* _Trecho da reportagem_:
__________________________________________________
A licitação que entregou o contrato milionário do transporte coletivo urbano de Campo Grande foi direcionada para o Consórcio Guaicurus vencer. A fraude foi detalhada pelo advogado que ajudou os empresários, Sacha Reck, em acordo de colaboração com o Ministério Público do Paraná que se tornou público em 2017. A delação foi obtida com exclusividade pelo Jornal Midiamax.
Um dos responsáveis pela formação do Consórcio Guaicurus, o advogado paranaense confirmou que houve direcionamento na licitação do contrato dos ônibus de Campo Grande, realizada em 2012, no final da gestão de Nelson Trad Filho (PSD) como prefeito.
Na delação, Reck relata que atuou, na capital de Mato Grosso do Sul, com o mesmo esquema utilizado em diversas cidades do país para fraudar licitações dos serviços de ônibus em cidades brasileiras. Fora de MS as investigações caminharam e Sacha já foi condenado por improbidade no Distrito Federal.
De acordo com investigações do Ministério Público do Paraná, o esquema funcionava de modo que tudo era combinado entre empresários, advogados e funcionários públicos. Eles definiam em conjunto como seria o texto dos editais de licitação para garantir a vitória das empresas que faziam parte da fraude.
Mobilidade urbana: mina de ouro
No início da década passada, ainda na gestão do presidente Lula, uma forma de os municípios angariarem recursos para obras era através do PAC (Programa de Aceleração do Crescimento), que tinha investimentos na área de mobilidade urbana. Em 2010, ano de eleições estaduais e federais, a Prefeitura de Campo Grande teve acesso a uma linha de crédito no valor de R$ 55 milhões para melhorar o transporte da cidade.
Apenas dois municípios brasileiros foram favorecidos, naquele ano, com o programa nacional batizado de mobilidade urbana: a Capital sul-mato-grossense, comandada por Nelsinho Trad, e o Rio Janeiro, chefiado por Eduardo Paes. Ambos os prefeitos eram filiados ao MDB à época.
A partir de 2013, a investigação do Ministério Público do Paraná revelou que a Logitrans, empresa que tinha como sócio o engenheiro Garrone Reck, era contratada pelas prefeituras para fazer o estudo de mobilidade urbana, que antecede a licitação. Em Campo Grande, a empresa foi responsável pelo termo de referência e da proposta técnica do Plano Diretor de Transporte e Mobilidade Urbana, tendo sido contratada em 2007 pelo município. O plano só foi sancionado em 2015.
__________________________________________________
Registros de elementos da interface
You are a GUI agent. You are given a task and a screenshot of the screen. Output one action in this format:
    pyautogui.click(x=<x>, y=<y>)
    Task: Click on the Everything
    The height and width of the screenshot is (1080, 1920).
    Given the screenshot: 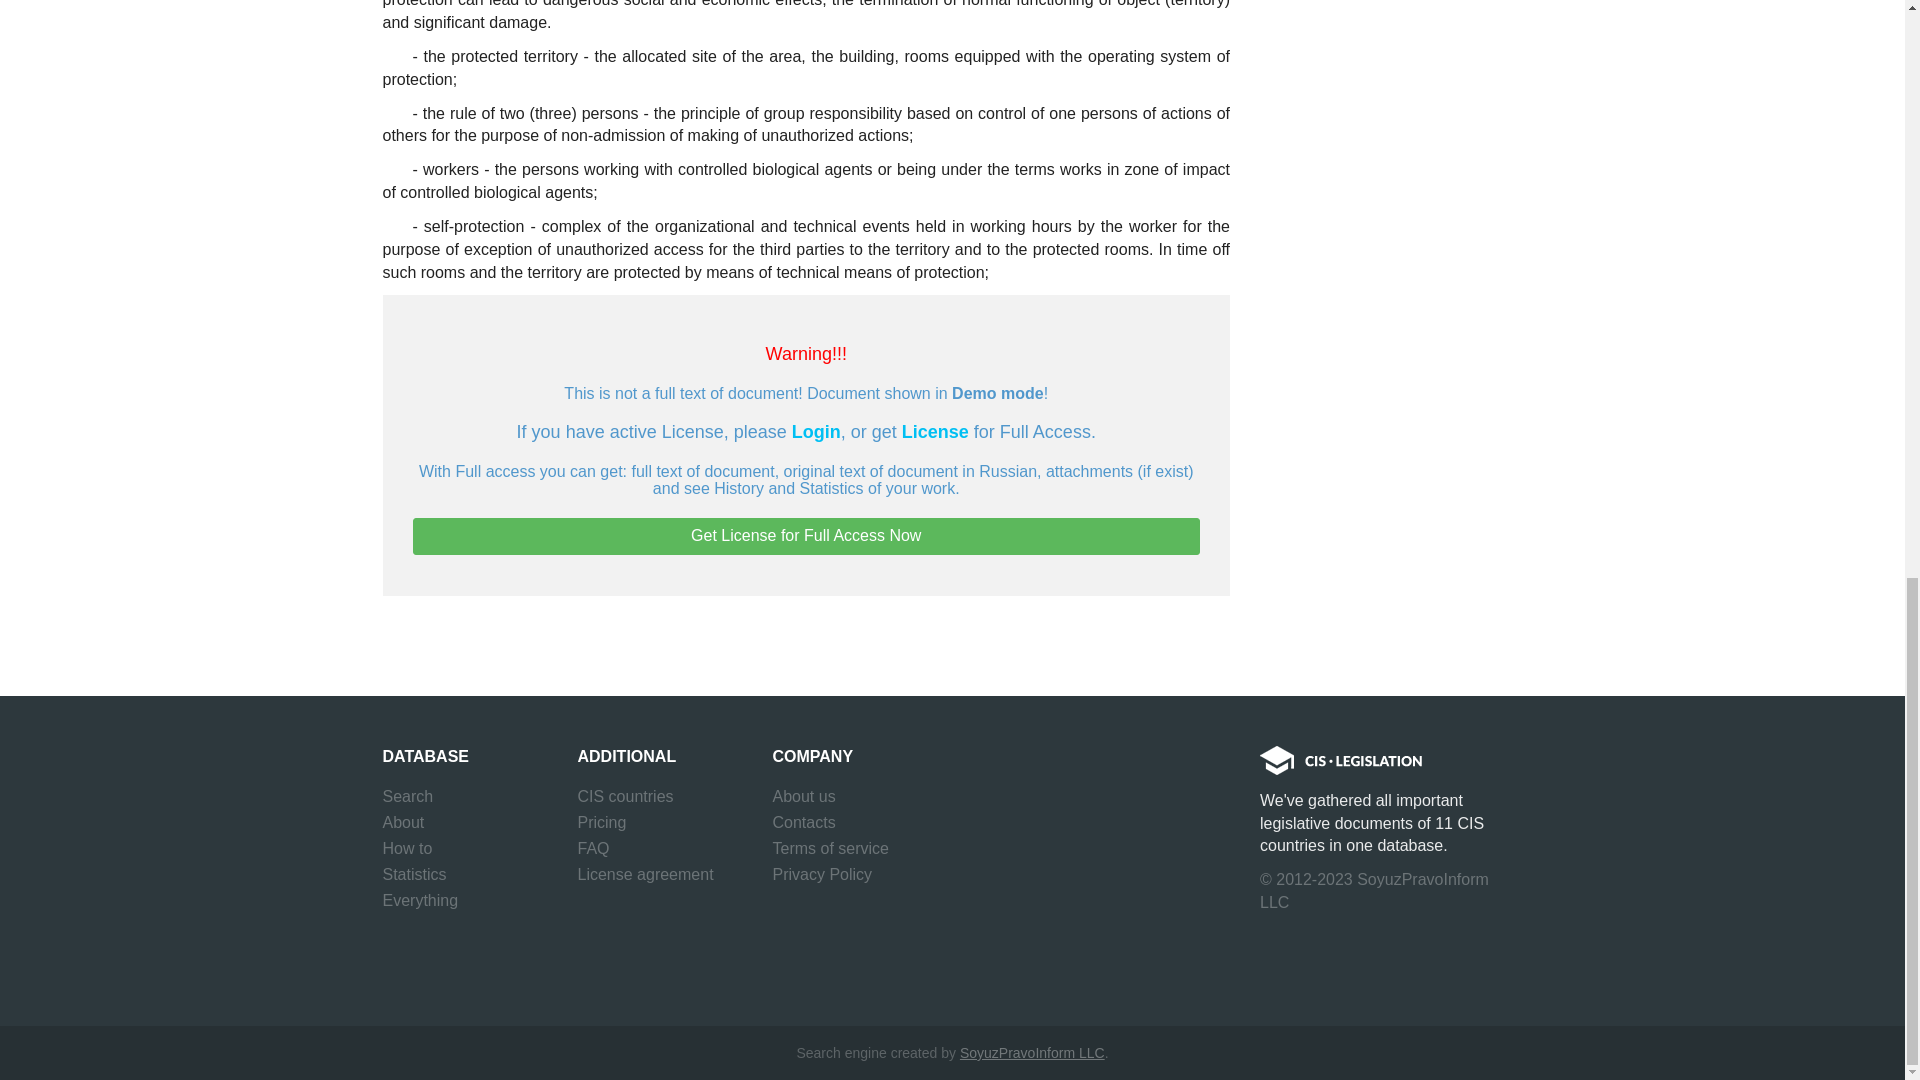 What is the action you would take?
    pyautogui.click(x=420, y=900)
    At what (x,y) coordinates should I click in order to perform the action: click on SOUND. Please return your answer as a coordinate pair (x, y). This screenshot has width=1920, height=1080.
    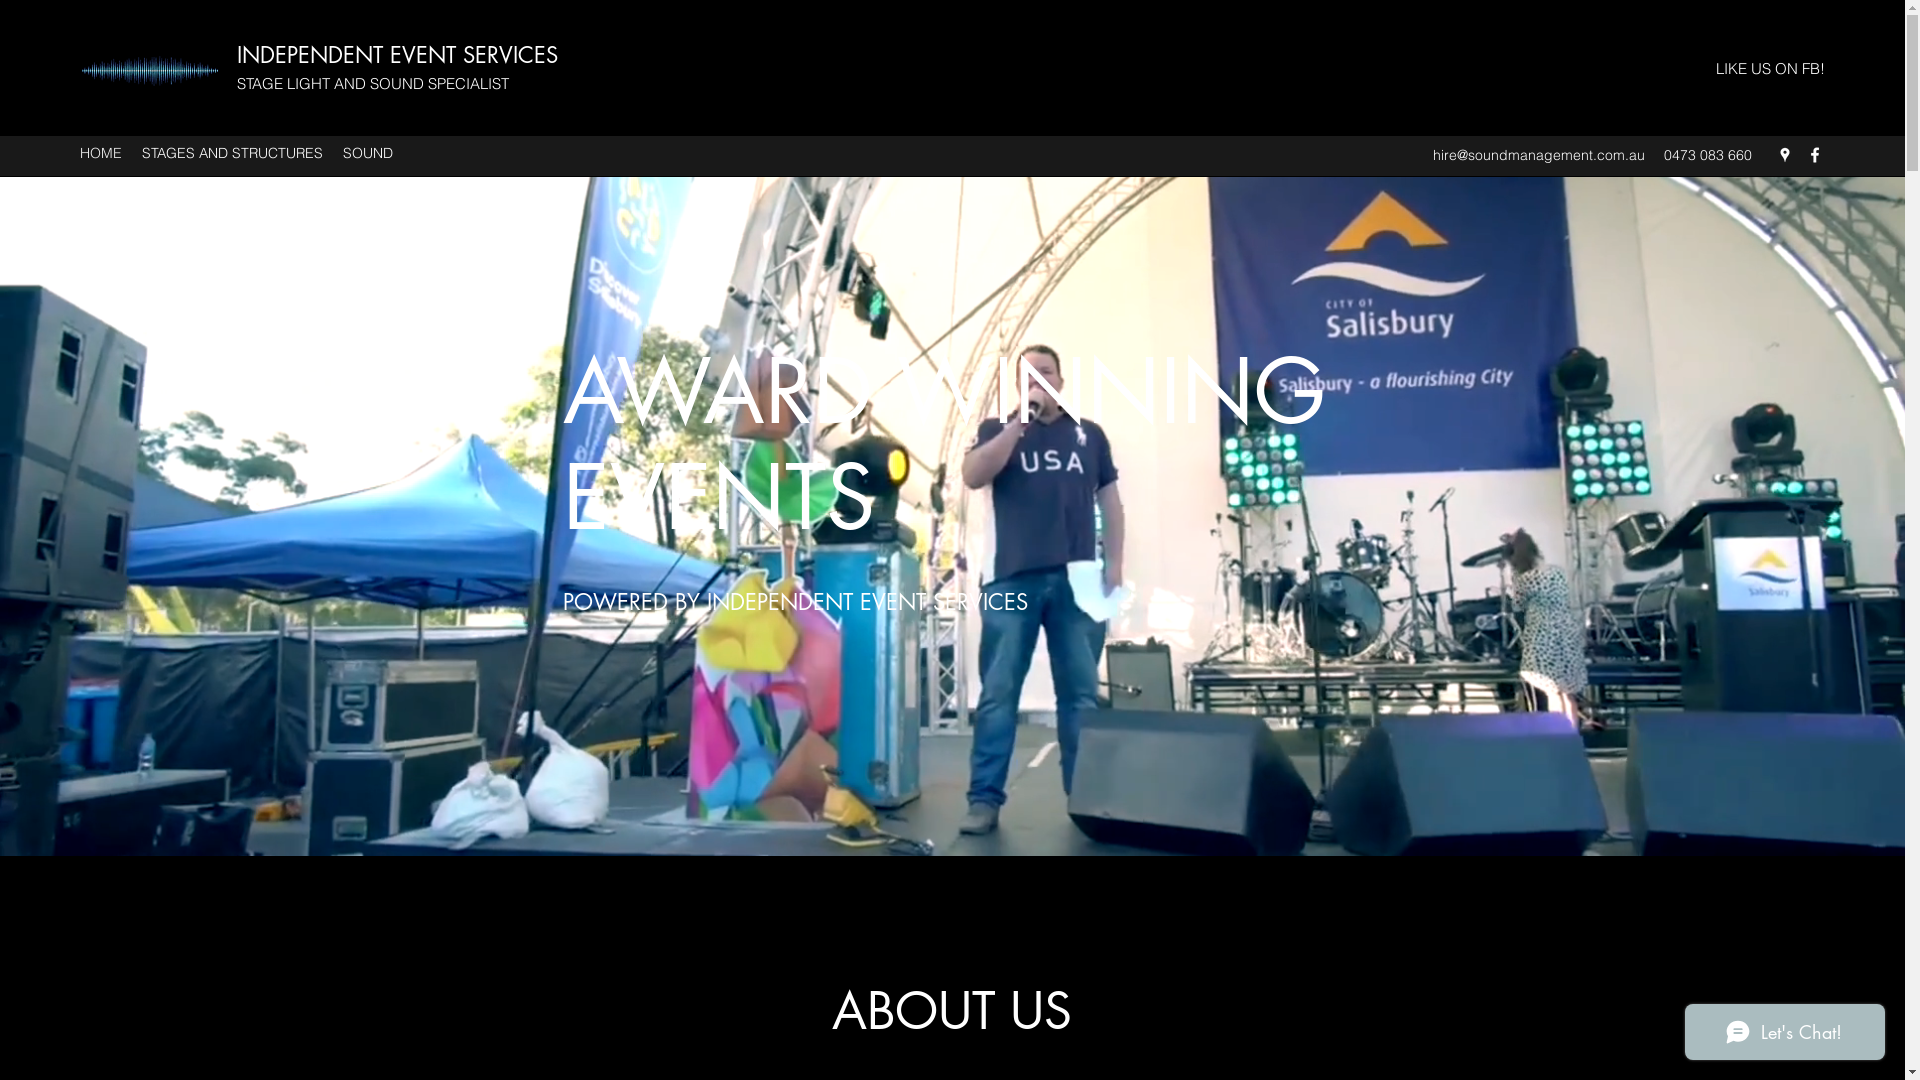
    Looking at the image, I should click on (368, 154). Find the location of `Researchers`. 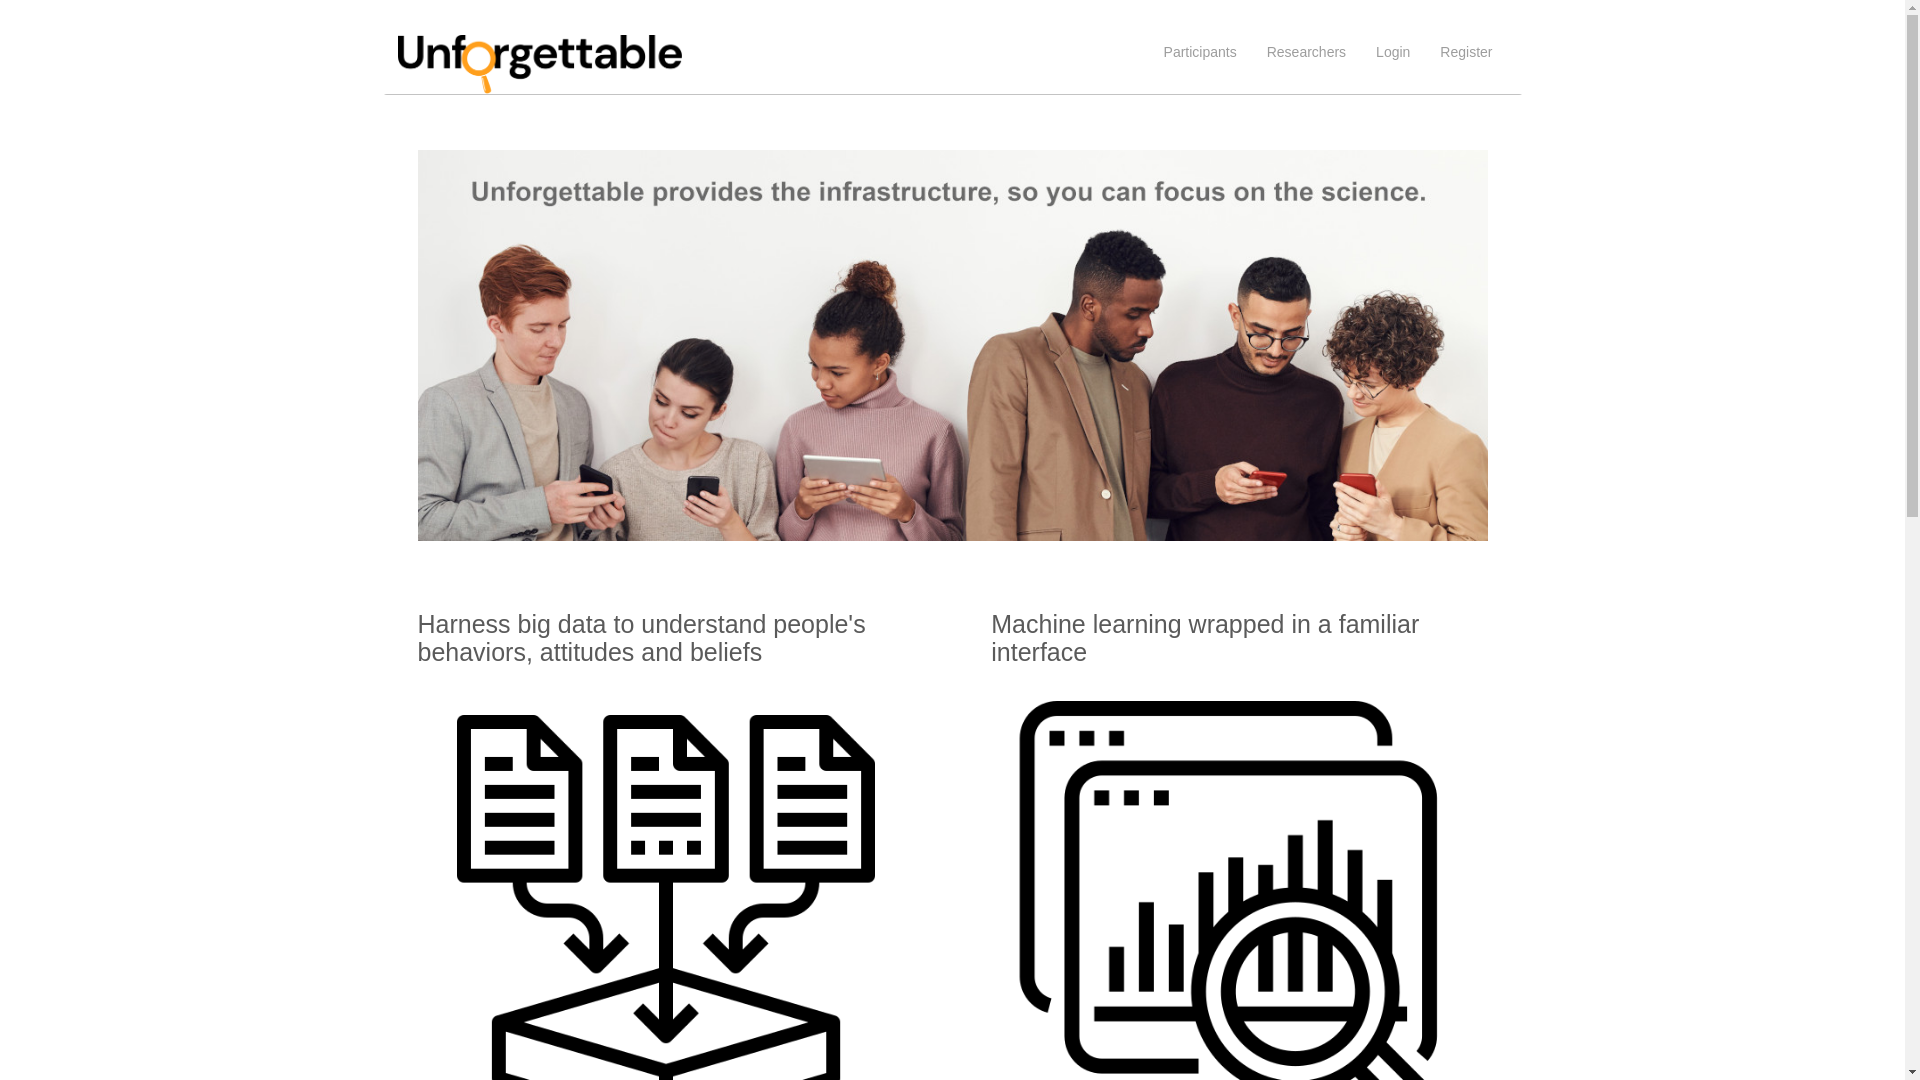

Researchers is located at coordinates (1306, 52). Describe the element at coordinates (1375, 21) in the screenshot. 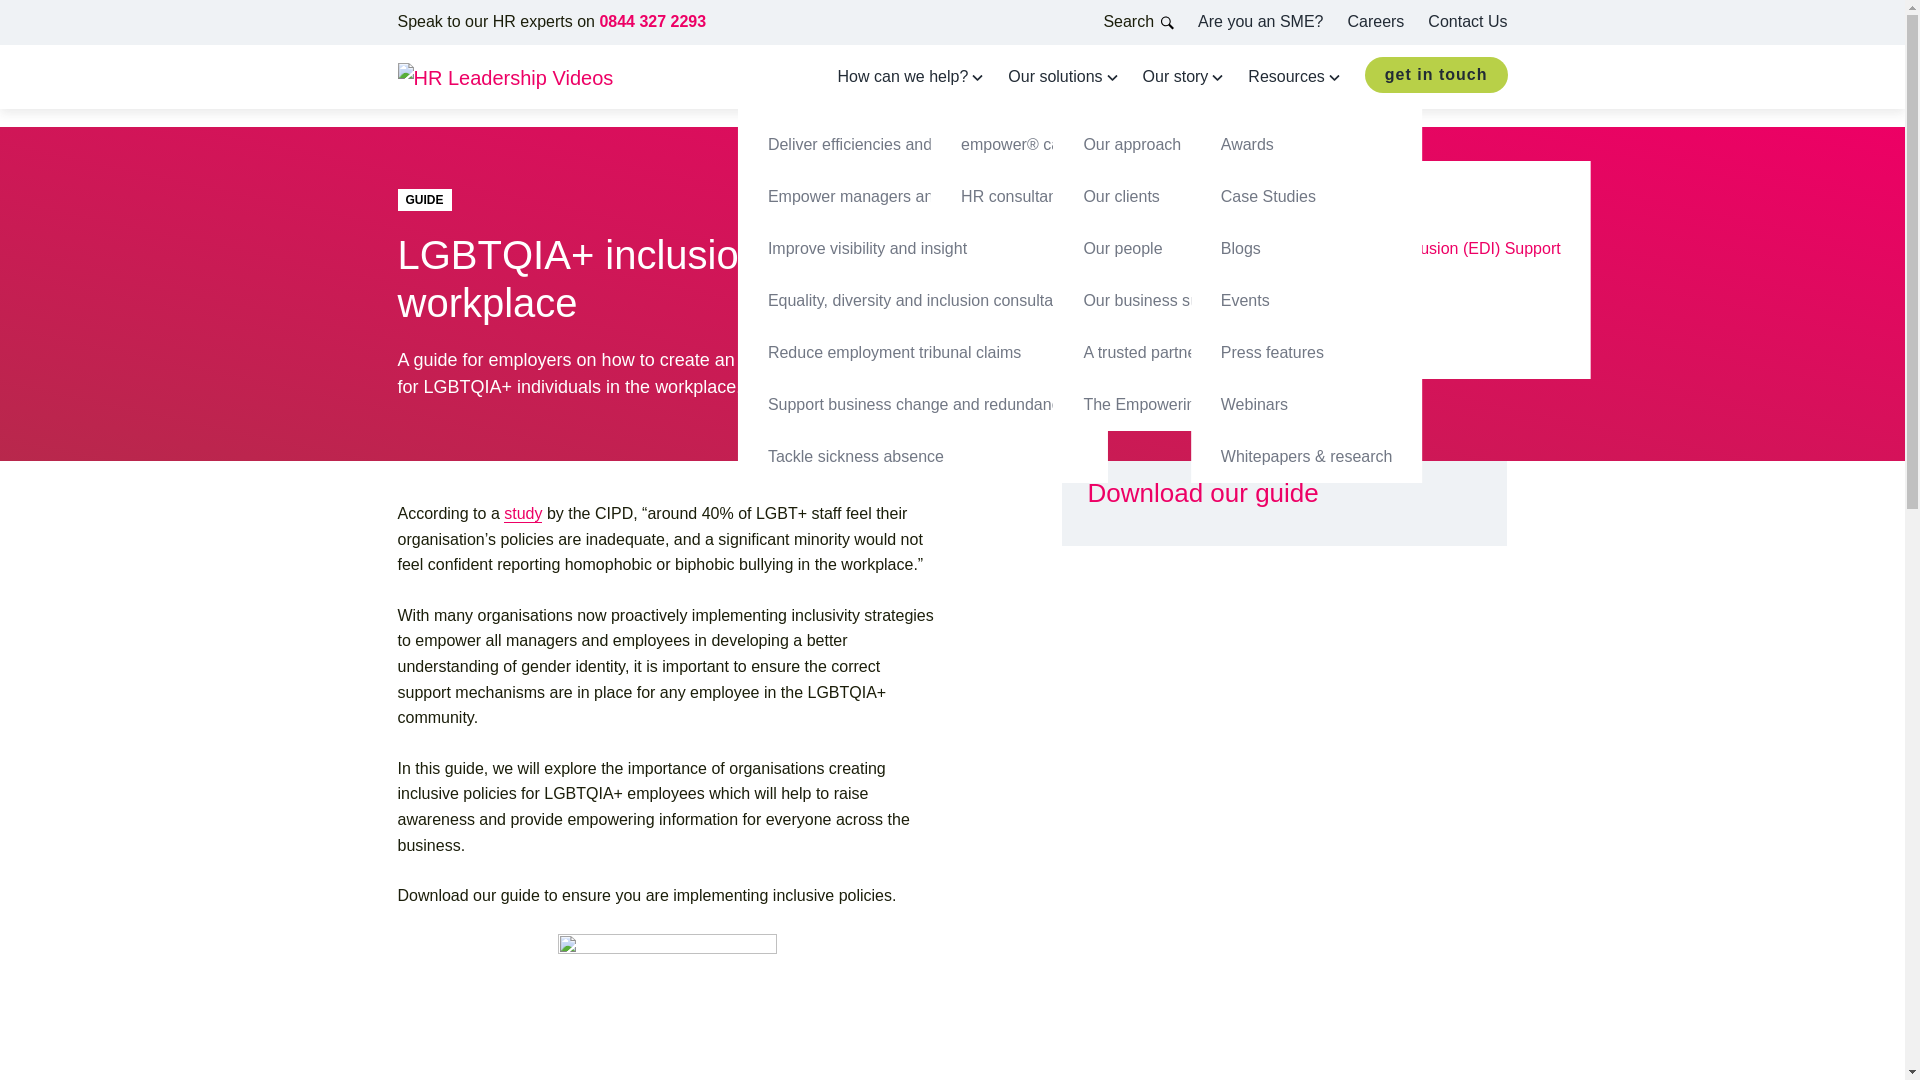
__________________________________________________
* _Instruções das tarefas_:
[1] Transcreva tudo o que vai de "Um dos responsáveis" até "parte da fraude." na reportagem sobre a licitação do transporte coletivo de Campo Grande.
[2] Resuma em duas frases a reportagem sobre a licitação do transporte coletivo de Campo Grande.
[3] Dê continuidade à reportagem sobre a licitação do transporte coletivo de Campo Grande a partir do ponto em que ela termina.

* _Respostas_:
[1]
Um dos responsáveis pela formação do Consórcio Guaicurus, o advogado paranaense confirmou que houve direcionamento na licitação do contrato dos ônibus de Campo Grande, realizada em 2012, no final da gestão de Nelson Trad Filho (PSD) como prefeito.
Na delação, Reck relata que atuou, na capital de Mato Grosso do Sul, com o mesmo esquema utilizado em diversas cidades do país para fraudar licitações dos serviços de ônibus em cidades brasileiras. Fora de MS as investigações caminharam e Sacha já foi condenado por improbidade no Distrito Federal.
De acordo com investigações do Ministério Público do Paraná, o esquema funcionava de modo que tudo era combinado entre empresários, advogados e funcionários públicos. Eles definiam em conjunto como seria o texto dos editais de licitação para garantir a vitória das empresas que faziam parte da fraude.

[2] A licitação de 2012 do transporte coletivo de Campo Grande foi direcionada para que o Consórcio Guaicurus vencesse, segundo a delação do advogado Sacha Reck ao Ministério Público do Paraná. Conforme as investigações, empresários, advogados e funcionários públicos combinavam o texto dos editais, e a Logitrans, empresa que tinha como sócio o engenheiro Garrone Reck, era contratada pelas prefeituras para fazer o estudo de mobilidade urbana que antecede a licitação.

[3]
Em outra ponta do “esquema”, seu filho, Sacha Reck, prestava assessoria para as empresas de ônibus interessadas em participar da concorrência, geralmente das famílias Constantino e Gulin. O que foi feito pelas empresas que formariam o Consórcio Guaicurus, em contrato assinado no dia 15 de janeiro de 2011, mais de um ano antes do lançamento do certame em que seriam vencedoras.
Para garantir o sucesso da empreitada, Sacha interferia na elaboração do edital, com a ajuda de funcionários das prefeituras. O que ele também confirmou ter acontecido em Campo Grande, relatado em acordo de delação premiada com os promotores de Justiça do Ministério Público do Paraná, no âmbito da Operação Riquixá.
A delação
O depoimento de Sacha Reck foi prestado em 13 de julho de 2016, mas se tornou público por decisão judicial em março de 2017. A Justiça levantou o sigilo depois que o Ministério Público do Paraná apresentou denúncia contra o advogado paranaense como integrante de uma organização criminosa que atuava em vários municípios para fraudar licitações de transporte.
A colaboração premiada tem um capitulo inteiro sobre a fraude em Campo Grande, com 33 páginas.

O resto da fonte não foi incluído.